Patryk Stępiński

Personal information
- Date of birth: 16 January 1995 (age 31)
- Place of birth: Łódź, Poland
- Height: 1.78 m (5 ft 10 in)
- Position: Full-back

Youth career
- UKS SMS Łódź

Senior career*
- Years: Team / Apps / (Gls)
- 2011–2014: Widzew Łódź / 25 / (0)
- 2014–2020: Wisła Płock / 101 / (0)
- 2020: Warta Poznań / 7 / (0)
- 2020–2024: Widzew Łódź / 100 / (4)
- 2024: Ruch Chorzów / 13 / (0)
- 2024–2025: Chania / 9 / (0)
- 2025: Lokomotiv Plovdiv / 16 / (0)
- 2025–2026: Miedź Legnica / 22 / (2)

International career
- 2010: Poland U15 / 6 / (0)
- 2011: Poland U16 / 6 / (0)
- 2012: Poland U17 / 14 / (0)
- 2013: Poland U18 / 1 / (0)
- 2014–2015: Poland U19 / 10 / (0)
- 2015–2016: Poland U20 / 6 / (0)

= Patryk Stępiński =

Polish footballer

Patryk Stępiński (born 16 January 1995) is a Polish professional footballer who plays as a full-back.

==Club career==
On 1 September 2020, Stępiński returned to Widzew Łódź. In 2024, he joined Ruch Chorzów on a free transfer. He left the club on 1 July 2024.

Stępiński moved abroad for the first time in his career in August 2024, when he joined Greek club Chania. On 31 January 2025, after making 10 appearances across all competitions, his contract with Chania was terminated by mutual consent.

On 5 February 2025, Stępiński joined Bulgarian club Lokomotiv Plovdiv on a deal until the end of the season.

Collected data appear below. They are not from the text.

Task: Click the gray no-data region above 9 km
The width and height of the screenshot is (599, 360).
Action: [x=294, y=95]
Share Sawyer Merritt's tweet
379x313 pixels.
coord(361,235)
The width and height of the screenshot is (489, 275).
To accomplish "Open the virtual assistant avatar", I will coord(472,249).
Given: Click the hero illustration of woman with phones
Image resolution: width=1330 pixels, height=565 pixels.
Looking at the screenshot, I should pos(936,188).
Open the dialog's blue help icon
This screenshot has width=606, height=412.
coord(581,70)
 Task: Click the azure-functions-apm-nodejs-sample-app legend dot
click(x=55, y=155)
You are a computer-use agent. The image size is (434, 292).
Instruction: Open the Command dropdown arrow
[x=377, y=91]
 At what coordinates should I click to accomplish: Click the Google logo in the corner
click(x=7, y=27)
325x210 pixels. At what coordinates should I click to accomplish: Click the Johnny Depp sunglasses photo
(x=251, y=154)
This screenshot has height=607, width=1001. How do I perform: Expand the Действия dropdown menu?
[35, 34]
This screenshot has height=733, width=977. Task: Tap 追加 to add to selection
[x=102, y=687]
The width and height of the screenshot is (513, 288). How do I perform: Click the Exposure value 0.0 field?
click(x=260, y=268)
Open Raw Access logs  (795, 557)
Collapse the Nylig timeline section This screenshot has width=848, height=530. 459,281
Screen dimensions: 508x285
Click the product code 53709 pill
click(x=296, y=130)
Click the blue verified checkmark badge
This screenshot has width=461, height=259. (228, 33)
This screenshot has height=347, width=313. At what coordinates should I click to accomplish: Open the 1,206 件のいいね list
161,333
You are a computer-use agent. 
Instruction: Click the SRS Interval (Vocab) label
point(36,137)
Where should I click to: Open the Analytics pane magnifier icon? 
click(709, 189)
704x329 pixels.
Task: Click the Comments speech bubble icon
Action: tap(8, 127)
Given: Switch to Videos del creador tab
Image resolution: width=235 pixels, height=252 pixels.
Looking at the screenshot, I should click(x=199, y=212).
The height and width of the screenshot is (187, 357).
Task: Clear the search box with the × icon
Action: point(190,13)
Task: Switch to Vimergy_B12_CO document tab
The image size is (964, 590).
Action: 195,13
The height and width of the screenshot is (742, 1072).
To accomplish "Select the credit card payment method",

On 14 August 2025, Stępiński signed a season-long contract with I liga club Miedź Legnica, where he was reunited with his former Ruch and Widzew manager Janusz Niedźwiedź. On 28 May 2026, Miedź announced they would not be renewing Stępiński's contract. In total, he made 24 appearances for the club in all competitions, scoring two goals.